Apple et Mozilla ont la protection de suivi activée par défaut en ce moment. Pendant ce temps, Google parle d'un «processus pluriannuel» pour une sorte de mise en œuvre défectueuse de la protection de la vie privée. Et même cela est vague: les plateformes publicitaires ont retardé la standardisation du suivi pendant plus de six ans, sans résultat significatif. Si l'histoire enseigne quelque chose, alors le démarrage du processus de normalisation est un moyen efficace pour Google de montrer une activité dans le domaine de la protection de la vie privée, mais sans actions réelles à cet égard, selon les auteurs.
Les chercheurs sont convaincus qu'il existe de nombreux ingénieurs intelligents parmi les développeurs Chrome qui sont passionnés par la protection des utilisateurs, et ils ont fait un travail incroyable de sécurité Web.
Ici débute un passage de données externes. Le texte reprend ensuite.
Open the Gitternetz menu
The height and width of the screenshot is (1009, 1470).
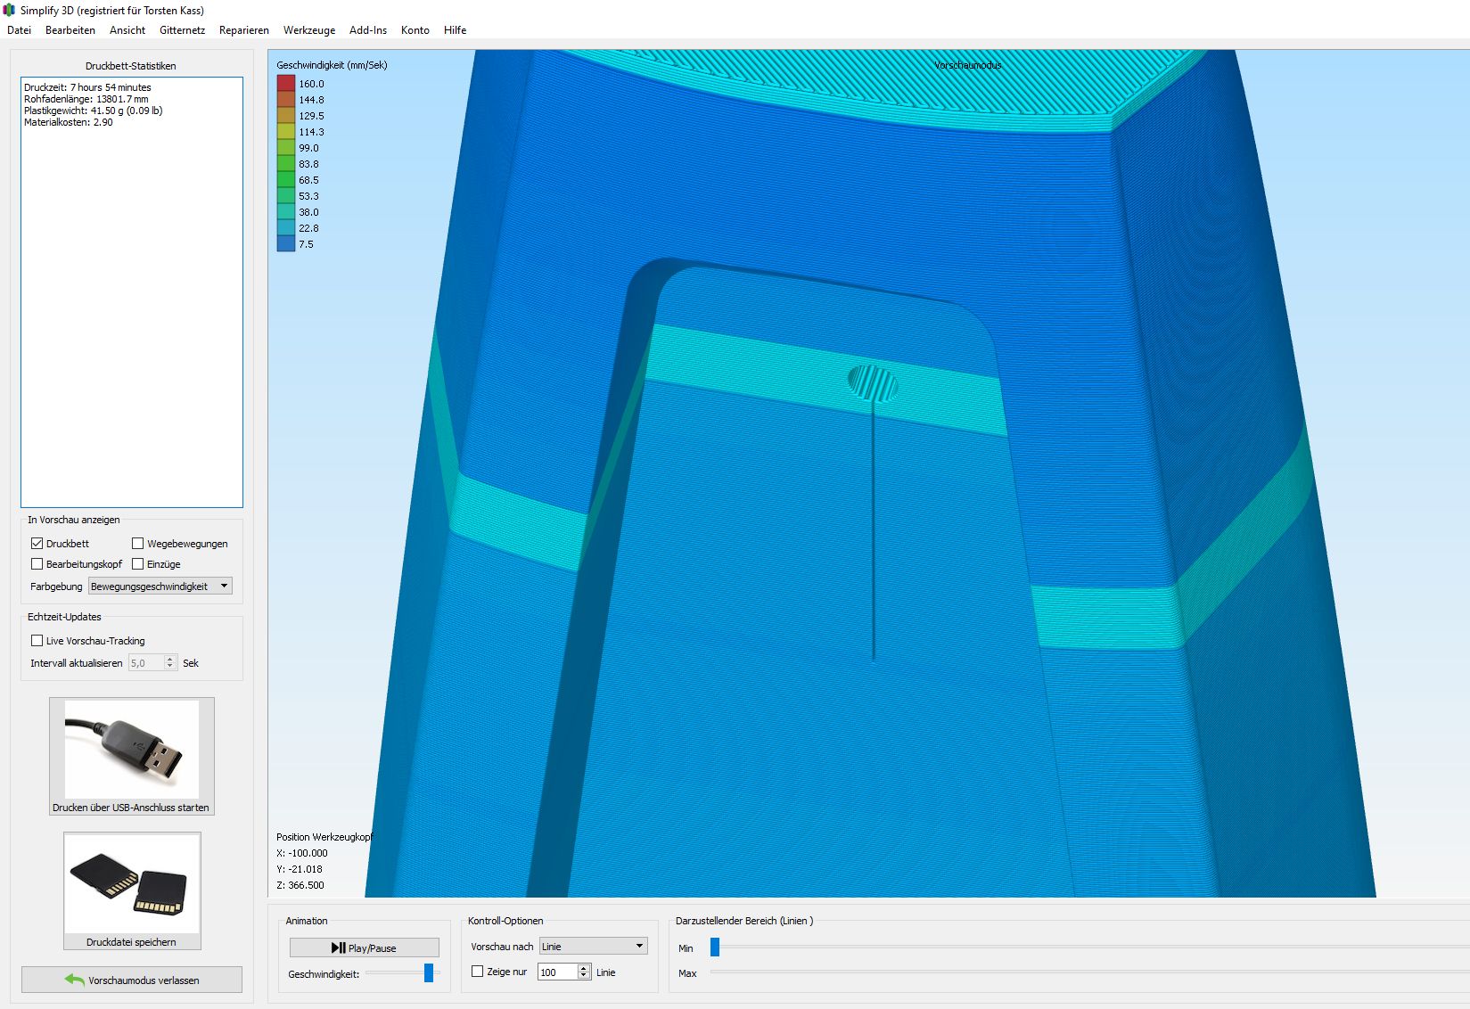click(182, 29)
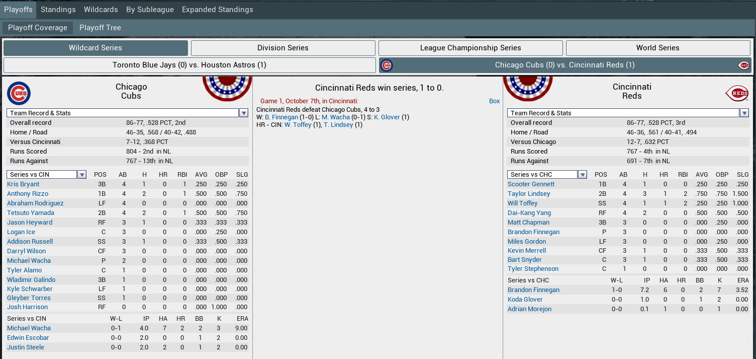Open the Game 1 Box score link
Viewport: 756px width, 359px height.
[494, 101]
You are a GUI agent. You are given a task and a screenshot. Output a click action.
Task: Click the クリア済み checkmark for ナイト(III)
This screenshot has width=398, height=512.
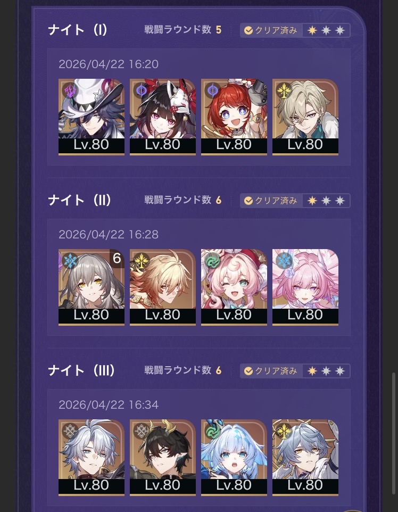tap(248, 371)
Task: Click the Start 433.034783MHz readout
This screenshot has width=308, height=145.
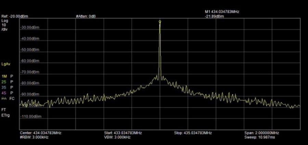Action: [x=123, y=132]
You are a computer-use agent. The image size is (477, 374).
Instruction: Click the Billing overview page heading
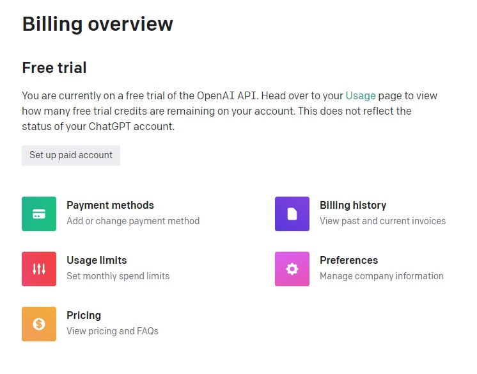pos(98,24)
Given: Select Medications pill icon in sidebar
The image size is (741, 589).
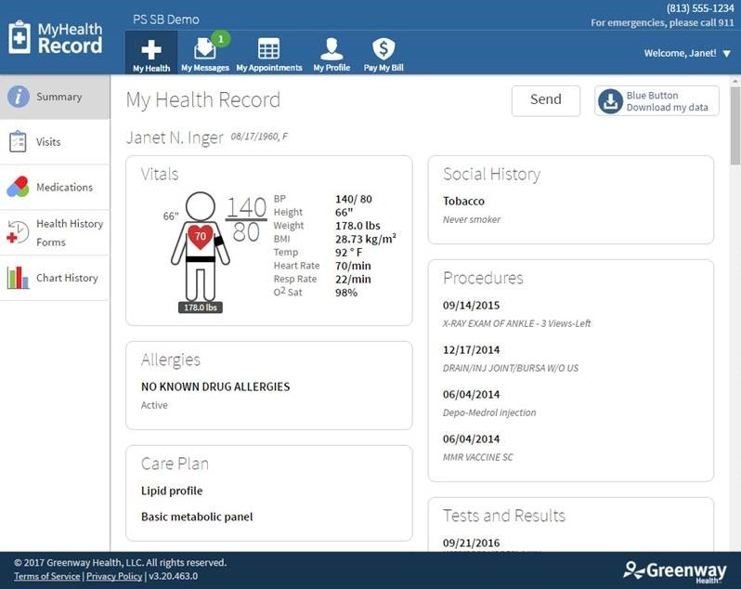Looking at the screenshot, I should [18, 187].
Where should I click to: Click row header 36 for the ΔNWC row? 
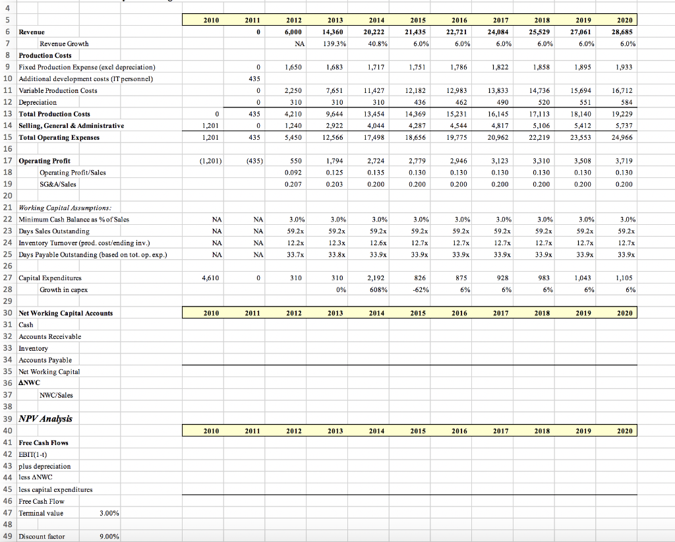7,383
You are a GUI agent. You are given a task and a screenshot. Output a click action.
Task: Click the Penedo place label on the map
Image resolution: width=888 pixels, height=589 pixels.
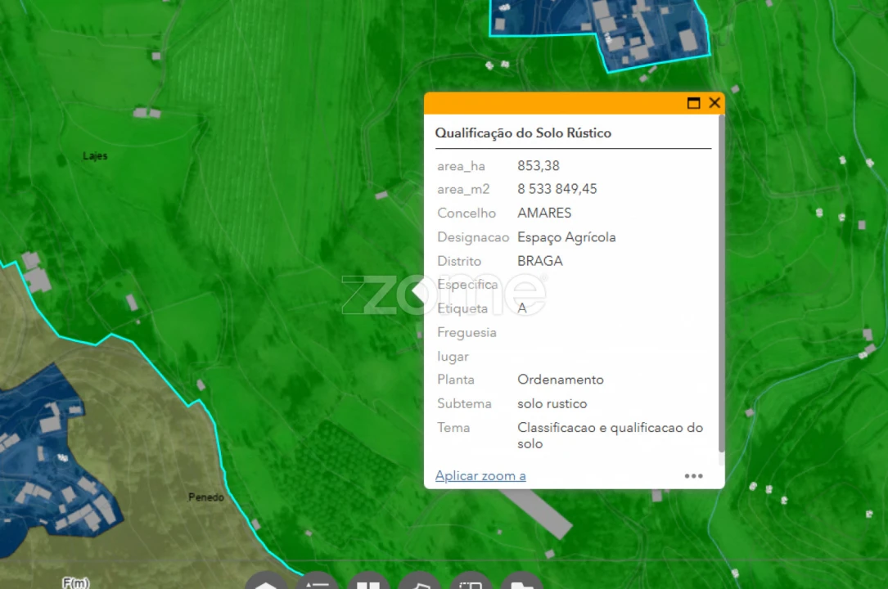click(x=206, y=497)
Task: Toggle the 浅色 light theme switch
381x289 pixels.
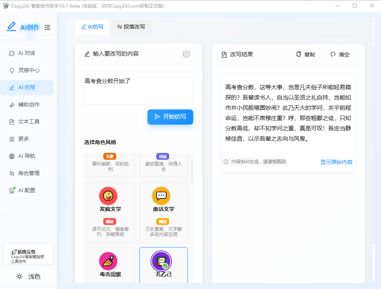Action: pos(28,277)
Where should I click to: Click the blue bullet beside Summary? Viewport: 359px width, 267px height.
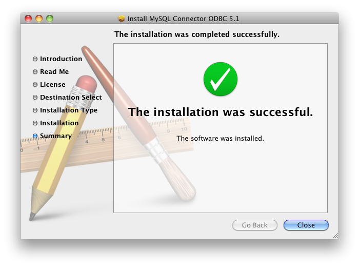point(35,136)
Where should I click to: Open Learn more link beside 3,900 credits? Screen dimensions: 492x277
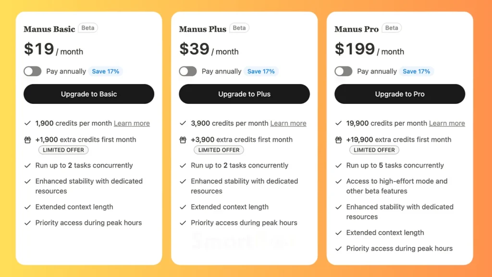click(288, 123)
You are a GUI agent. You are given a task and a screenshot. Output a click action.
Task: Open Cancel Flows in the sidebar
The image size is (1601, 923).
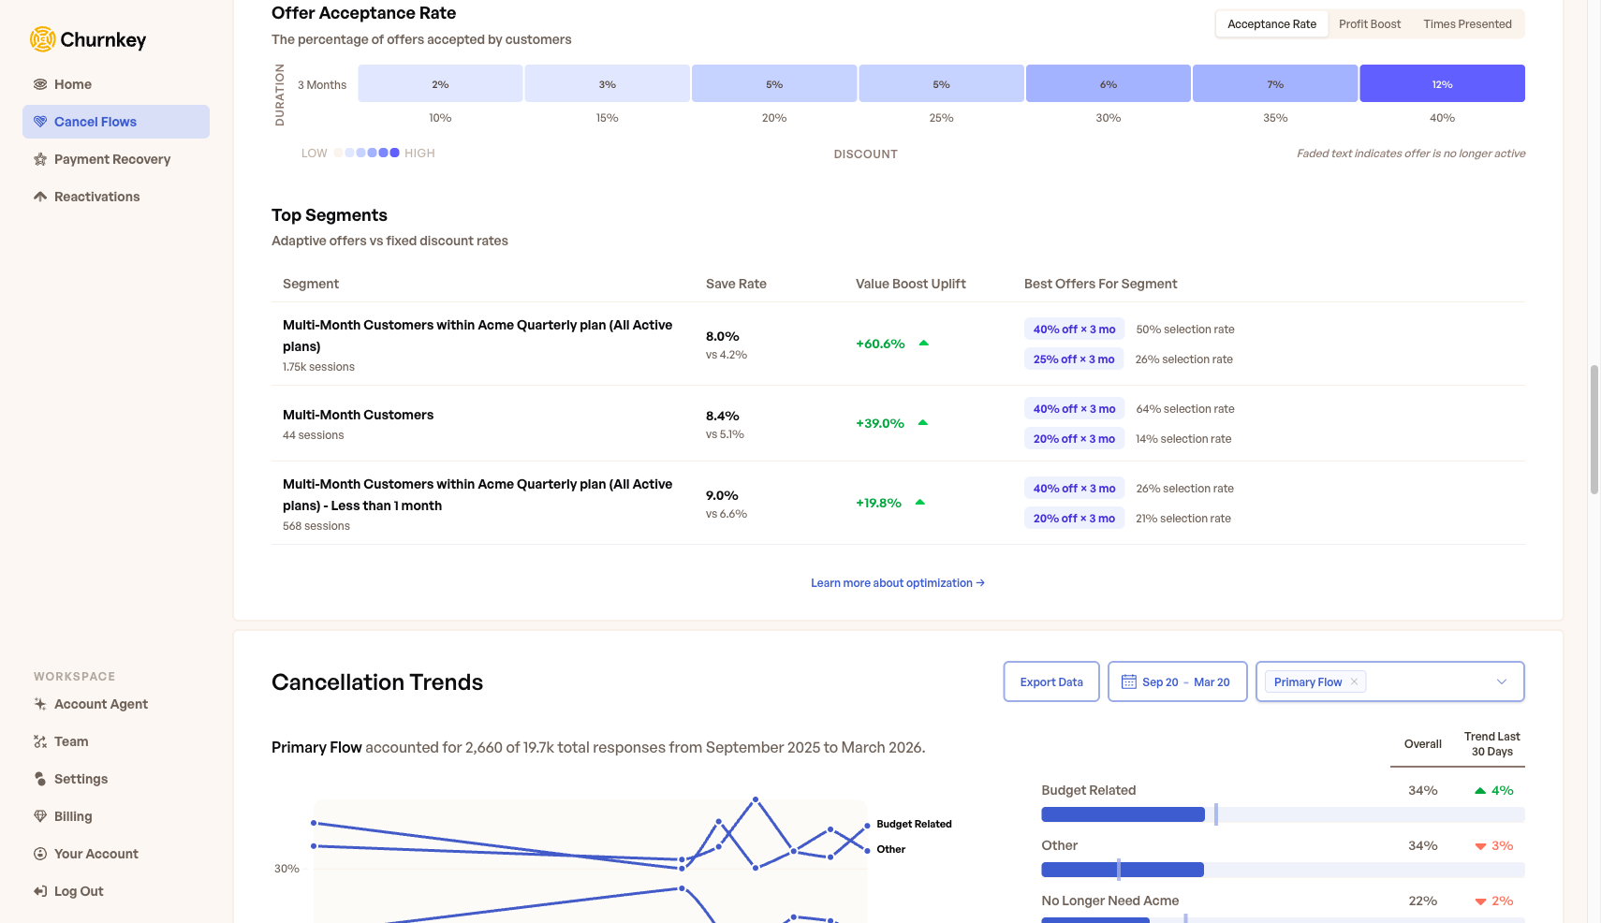(x=95, y=122)
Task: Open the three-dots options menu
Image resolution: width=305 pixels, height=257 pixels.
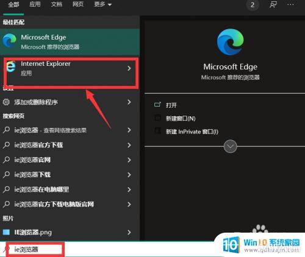Action: pos(290,5)
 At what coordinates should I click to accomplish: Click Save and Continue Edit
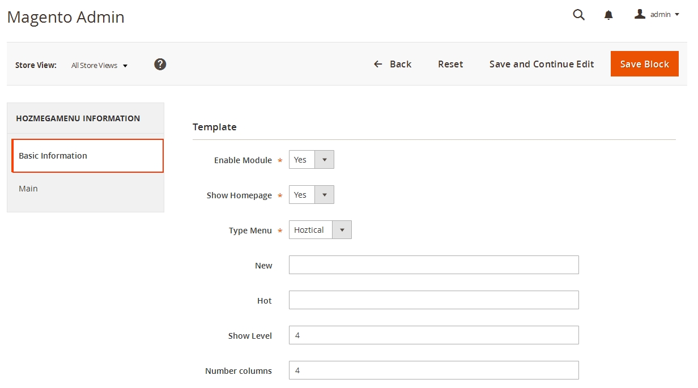click(542, 65)
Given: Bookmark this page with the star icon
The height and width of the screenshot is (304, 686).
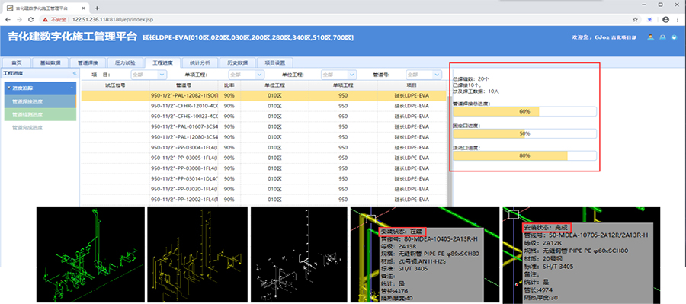Looking at the screenshot, I should 635,20.
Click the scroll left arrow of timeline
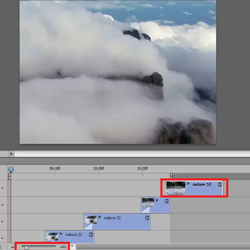This screenshot has height=250, width=250. coord(72,246)
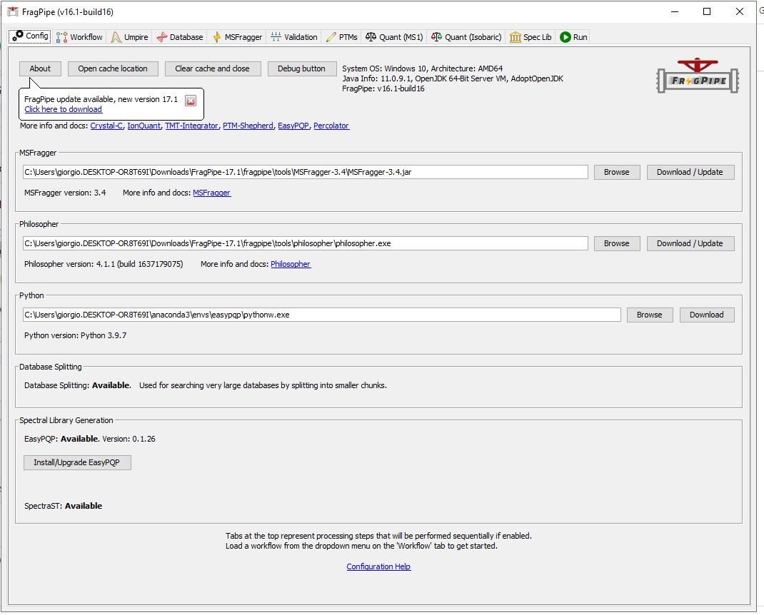Open the Configuration Help link
This screenshot has height=615, width=764.
(x=378, y=566)
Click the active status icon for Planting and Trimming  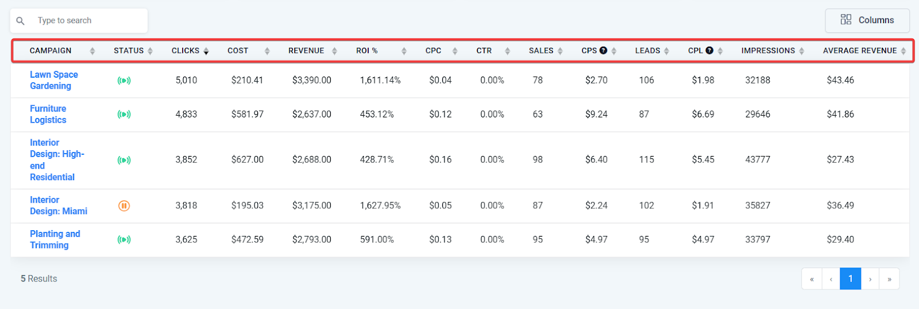pyautogui.click(x=124, y=239)
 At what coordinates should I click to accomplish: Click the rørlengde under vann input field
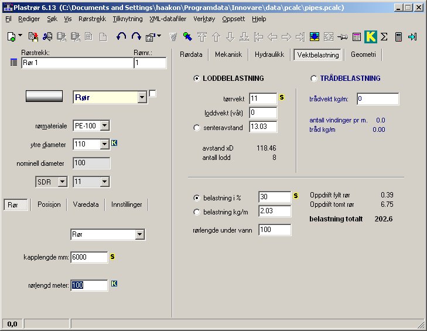(x=275, y=230)
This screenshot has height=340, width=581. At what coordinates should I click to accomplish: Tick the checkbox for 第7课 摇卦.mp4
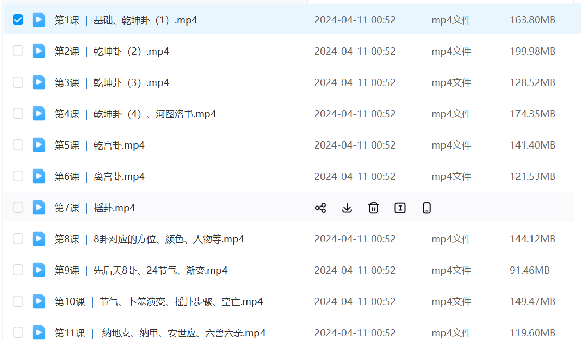tap(18, 208)
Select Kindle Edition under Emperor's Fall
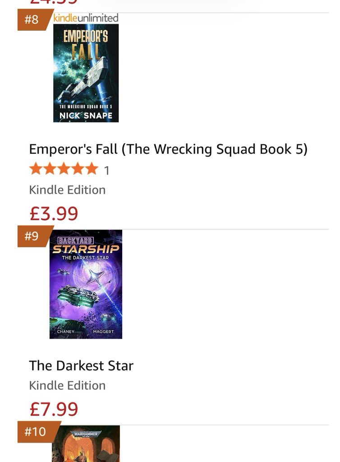This screenshot has height=462, width=340. point(67,190)
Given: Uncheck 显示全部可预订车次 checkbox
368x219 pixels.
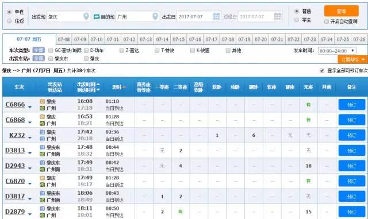Looking at the screenshot, I should (x=322, y=71).
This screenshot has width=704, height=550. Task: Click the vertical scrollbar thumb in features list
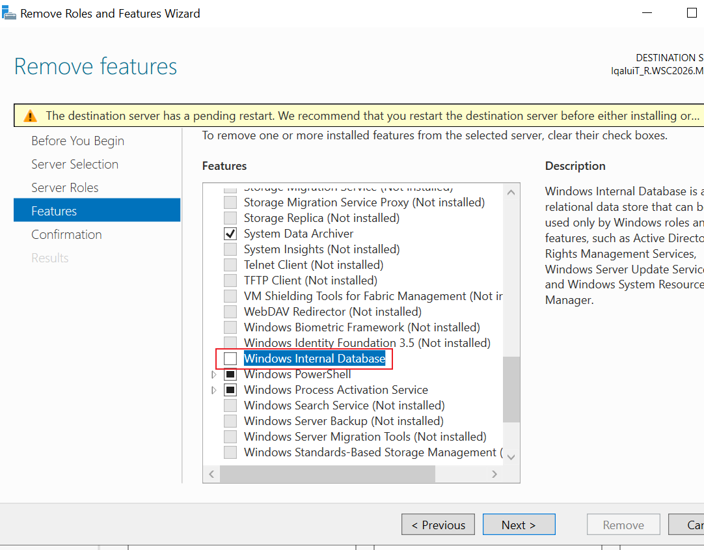pyautogui.click(x=511, y=389)
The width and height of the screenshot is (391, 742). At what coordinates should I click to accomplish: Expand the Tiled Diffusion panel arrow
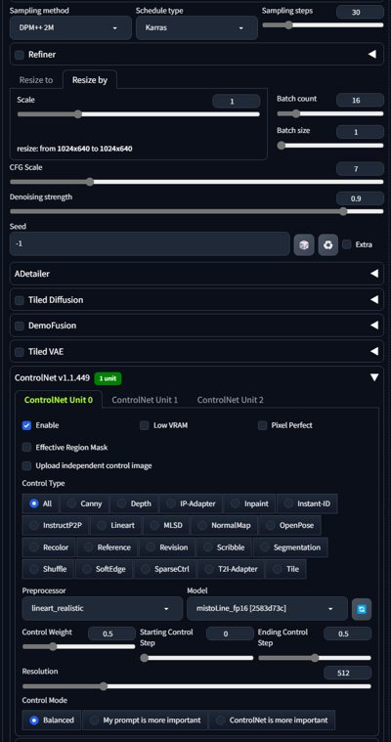click(x=374, y=299)
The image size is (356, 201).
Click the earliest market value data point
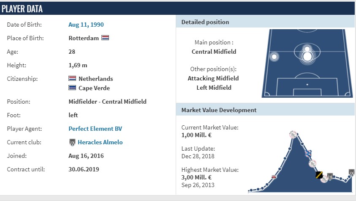click(251, 190)
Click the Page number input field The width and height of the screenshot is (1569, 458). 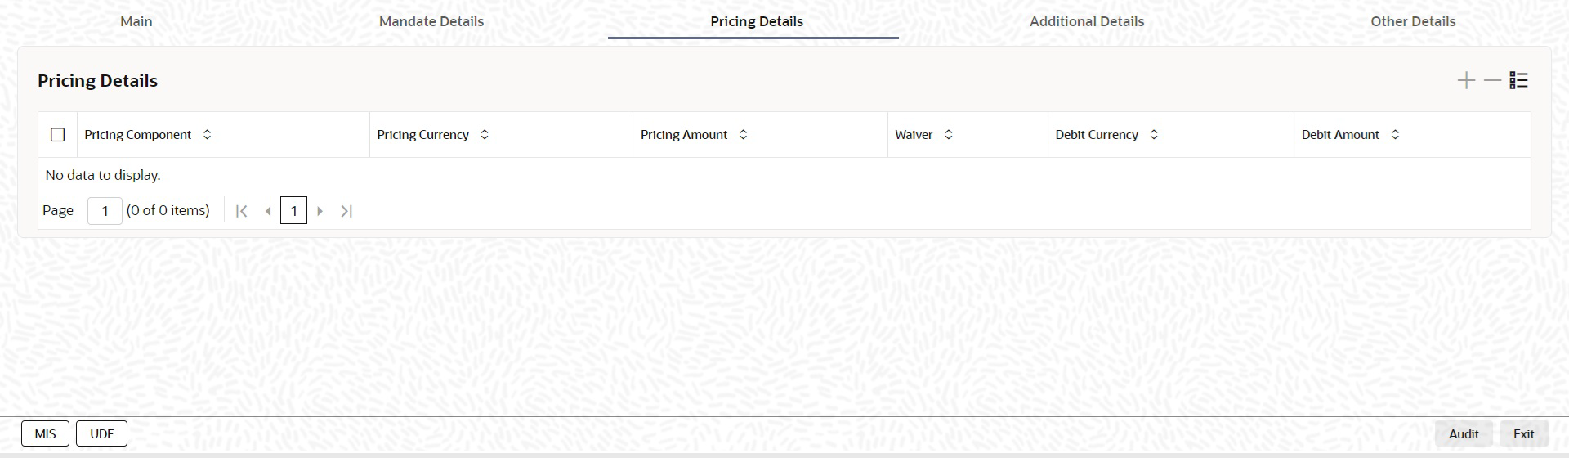[x=105, y=211]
Mais il est peu probable que Google puisse assurer la confidentialité sur Internet, car il protège ses intérêts commerciaux, et Chrome reste à la traîne de Safari et Firefox.
Ici, ils citent un extrait du livre de Shoshana Zuboff,
The Age of Surveillance Capitalism :
"Exiger la confidentialité des capitalistes de la surveillance ou faire pression pour la cessation de la surveillance commerciale sur Internet, c'est comme demander au vieux Henry Ford de ramasser chaque modèle T à la main. C'est comme demander à une girafe de raccourcir son cou ou d'arrêter de mâcher une vache. "Ces exigences sont des menaces existentielles qui violent les mécanismes de base de la survie du sujet."
Les auteurs ne sont que déçus que les développeurs de Chrome avancent des arguments techniques peu sincères pour masquer les priorités commerciales de Google.